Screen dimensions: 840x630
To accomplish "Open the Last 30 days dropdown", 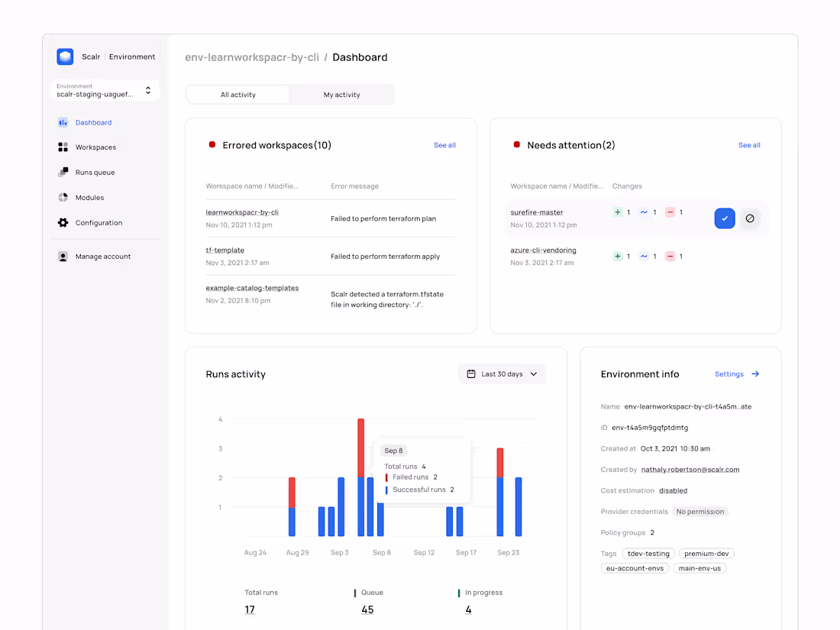I will (x=502, y=373).
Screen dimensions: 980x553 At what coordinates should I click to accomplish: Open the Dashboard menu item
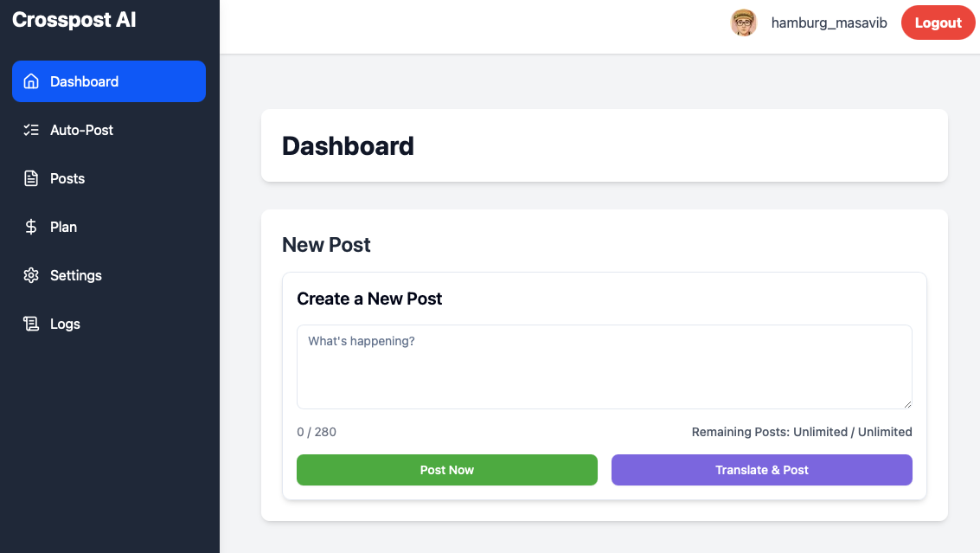[x=84, y=81]
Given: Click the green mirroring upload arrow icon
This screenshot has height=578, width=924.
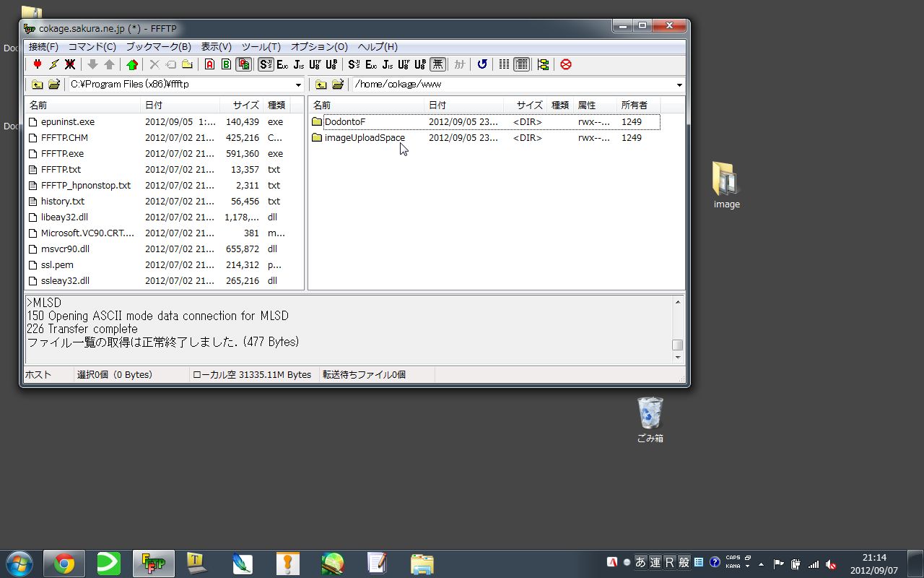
════
[Exercise instructions]:
Retype, word for word, only the line holding "Given: Click the" and the lines after it through the final line of the listing above, and leave every picture out.

[Solution to this problem]:
Given: Click the green mirroring upload arrow icon
This screenshot has height=578, width=924.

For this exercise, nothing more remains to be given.